Reproduce the items word for word, from the first line up to and including the line that contains "Looking at the screenshot, I should pos(115,85).".
[BEGIN]
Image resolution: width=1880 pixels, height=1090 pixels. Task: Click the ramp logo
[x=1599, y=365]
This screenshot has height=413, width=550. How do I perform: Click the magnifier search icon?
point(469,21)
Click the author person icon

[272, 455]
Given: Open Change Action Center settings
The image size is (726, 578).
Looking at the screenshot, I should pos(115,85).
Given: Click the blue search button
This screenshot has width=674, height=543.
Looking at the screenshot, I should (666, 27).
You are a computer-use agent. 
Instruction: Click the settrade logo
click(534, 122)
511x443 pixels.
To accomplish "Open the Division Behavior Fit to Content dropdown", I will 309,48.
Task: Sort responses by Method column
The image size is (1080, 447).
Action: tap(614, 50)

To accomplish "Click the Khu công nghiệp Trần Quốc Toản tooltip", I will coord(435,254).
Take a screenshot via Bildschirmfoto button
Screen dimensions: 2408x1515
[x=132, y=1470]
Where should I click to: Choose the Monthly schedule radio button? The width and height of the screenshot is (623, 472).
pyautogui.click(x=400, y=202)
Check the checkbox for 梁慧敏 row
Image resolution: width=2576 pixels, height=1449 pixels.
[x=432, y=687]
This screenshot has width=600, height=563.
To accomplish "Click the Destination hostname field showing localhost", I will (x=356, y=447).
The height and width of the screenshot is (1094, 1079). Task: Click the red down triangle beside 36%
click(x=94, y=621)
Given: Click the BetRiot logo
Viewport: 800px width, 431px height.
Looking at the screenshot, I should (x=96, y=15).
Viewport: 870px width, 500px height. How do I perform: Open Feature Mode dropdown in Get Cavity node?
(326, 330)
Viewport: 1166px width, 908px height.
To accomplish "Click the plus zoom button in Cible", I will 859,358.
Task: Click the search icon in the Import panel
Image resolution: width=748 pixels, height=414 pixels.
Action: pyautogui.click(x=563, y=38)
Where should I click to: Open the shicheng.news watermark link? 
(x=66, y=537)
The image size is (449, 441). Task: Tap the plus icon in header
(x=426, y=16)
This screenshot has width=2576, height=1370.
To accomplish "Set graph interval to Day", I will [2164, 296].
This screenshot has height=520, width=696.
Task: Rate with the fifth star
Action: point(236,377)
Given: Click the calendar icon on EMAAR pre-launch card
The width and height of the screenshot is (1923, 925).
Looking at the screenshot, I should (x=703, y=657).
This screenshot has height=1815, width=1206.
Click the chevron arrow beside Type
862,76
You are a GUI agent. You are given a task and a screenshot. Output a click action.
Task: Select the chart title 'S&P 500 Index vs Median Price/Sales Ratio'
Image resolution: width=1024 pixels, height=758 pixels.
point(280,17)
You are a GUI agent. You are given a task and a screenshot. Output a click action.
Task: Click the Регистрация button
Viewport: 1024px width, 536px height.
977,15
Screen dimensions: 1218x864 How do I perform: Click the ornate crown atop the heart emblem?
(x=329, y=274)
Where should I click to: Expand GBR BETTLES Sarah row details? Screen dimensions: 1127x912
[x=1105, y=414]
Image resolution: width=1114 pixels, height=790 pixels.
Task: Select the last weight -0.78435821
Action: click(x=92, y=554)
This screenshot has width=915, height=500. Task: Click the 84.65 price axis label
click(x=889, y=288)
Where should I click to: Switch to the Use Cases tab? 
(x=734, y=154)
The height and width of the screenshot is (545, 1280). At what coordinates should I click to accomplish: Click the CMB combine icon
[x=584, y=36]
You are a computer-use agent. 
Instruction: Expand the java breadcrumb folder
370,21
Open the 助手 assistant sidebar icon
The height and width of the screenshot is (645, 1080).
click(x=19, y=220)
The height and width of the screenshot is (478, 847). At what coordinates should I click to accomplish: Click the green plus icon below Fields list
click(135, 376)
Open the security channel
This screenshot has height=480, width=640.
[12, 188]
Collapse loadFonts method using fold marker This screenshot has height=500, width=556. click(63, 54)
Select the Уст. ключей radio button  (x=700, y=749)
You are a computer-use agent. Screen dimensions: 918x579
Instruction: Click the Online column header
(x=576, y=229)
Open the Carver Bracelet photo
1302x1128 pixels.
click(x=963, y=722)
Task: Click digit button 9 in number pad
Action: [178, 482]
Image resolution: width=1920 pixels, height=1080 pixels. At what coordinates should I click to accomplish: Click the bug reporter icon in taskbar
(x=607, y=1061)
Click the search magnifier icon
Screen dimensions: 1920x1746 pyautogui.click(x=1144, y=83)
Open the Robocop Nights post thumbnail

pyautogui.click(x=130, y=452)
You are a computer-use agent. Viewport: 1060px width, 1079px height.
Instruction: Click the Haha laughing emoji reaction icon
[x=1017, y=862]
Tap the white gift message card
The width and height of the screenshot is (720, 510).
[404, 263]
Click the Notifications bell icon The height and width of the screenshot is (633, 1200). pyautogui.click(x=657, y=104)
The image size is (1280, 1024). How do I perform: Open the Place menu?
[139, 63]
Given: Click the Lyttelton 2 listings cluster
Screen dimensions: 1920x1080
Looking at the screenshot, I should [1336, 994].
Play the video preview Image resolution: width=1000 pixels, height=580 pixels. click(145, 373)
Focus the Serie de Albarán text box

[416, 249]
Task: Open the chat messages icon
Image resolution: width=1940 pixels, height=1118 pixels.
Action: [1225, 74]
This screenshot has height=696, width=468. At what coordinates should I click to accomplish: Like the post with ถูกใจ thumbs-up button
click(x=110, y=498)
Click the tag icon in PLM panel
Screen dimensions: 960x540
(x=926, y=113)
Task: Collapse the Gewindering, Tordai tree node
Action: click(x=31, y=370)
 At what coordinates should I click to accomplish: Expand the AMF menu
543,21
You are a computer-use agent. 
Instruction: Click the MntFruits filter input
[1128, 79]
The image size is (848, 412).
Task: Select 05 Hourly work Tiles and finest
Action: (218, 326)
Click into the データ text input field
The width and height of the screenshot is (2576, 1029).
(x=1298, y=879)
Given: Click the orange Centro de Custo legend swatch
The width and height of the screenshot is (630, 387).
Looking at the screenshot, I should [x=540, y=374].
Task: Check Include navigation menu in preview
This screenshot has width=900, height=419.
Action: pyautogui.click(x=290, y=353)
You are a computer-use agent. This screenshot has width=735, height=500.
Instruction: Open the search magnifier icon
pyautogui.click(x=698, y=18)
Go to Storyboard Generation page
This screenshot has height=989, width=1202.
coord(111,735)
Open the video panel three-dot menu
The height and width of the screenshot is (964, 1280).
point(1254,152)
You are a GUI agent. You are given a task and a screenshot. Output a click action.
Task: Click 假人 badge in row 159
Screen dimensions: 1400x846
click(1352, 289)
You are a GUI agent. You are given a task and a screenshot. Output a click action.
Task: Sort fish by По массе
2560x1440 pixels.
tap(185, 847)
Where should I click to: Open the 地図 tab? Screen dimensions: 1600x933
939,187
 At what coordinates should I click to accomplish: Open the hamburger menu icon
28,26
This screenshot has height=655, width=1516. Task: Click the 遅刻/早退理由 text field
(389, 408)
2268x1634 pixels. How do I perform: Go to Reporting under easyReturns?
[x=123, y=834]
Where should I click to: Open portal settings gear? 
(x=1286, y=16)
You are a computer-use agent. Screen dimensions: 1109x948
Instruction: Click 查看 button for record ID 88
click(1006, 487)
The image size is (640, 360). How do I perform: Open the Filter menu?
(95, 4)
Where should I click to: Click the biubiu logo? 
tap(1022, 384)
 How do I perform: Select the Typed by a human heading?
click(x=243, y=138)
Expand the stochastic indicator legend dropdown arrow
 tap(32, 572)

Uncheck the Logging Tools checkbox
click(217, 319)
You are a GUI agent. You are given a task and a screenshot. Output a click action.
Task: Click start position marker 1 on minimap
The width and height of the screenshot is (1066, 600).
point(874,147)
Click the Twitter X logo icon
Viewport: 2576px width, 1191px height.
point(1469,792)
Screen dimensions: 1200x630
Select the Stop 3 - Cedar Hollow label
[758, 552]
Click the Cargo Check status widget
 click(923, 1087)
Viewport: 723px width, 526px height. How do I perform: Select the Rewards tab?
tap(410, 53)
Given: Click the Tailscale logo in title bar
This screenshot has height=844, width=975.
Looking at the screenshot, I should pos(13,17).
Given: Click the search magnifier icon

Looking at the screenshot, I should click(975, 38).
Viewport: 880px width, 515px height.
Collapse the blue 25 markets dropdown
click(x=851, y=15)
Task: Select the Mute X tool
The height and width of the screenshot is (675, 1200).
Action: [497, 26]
[END]
Answer in full>
Image resolution: width=1880 pixels, height=1090 pixels. Task: Click the ramp logo
[x=1599, y=365]
This screenshot has height=413, width=550. How do I perform: Click the magnifier search icon?
point(469,21)
Click the author person icon

[272, 455]
Given: Open Change Action Center settings
The image size is (726, 578).
Looking at the screenshot, I should pos(115,85).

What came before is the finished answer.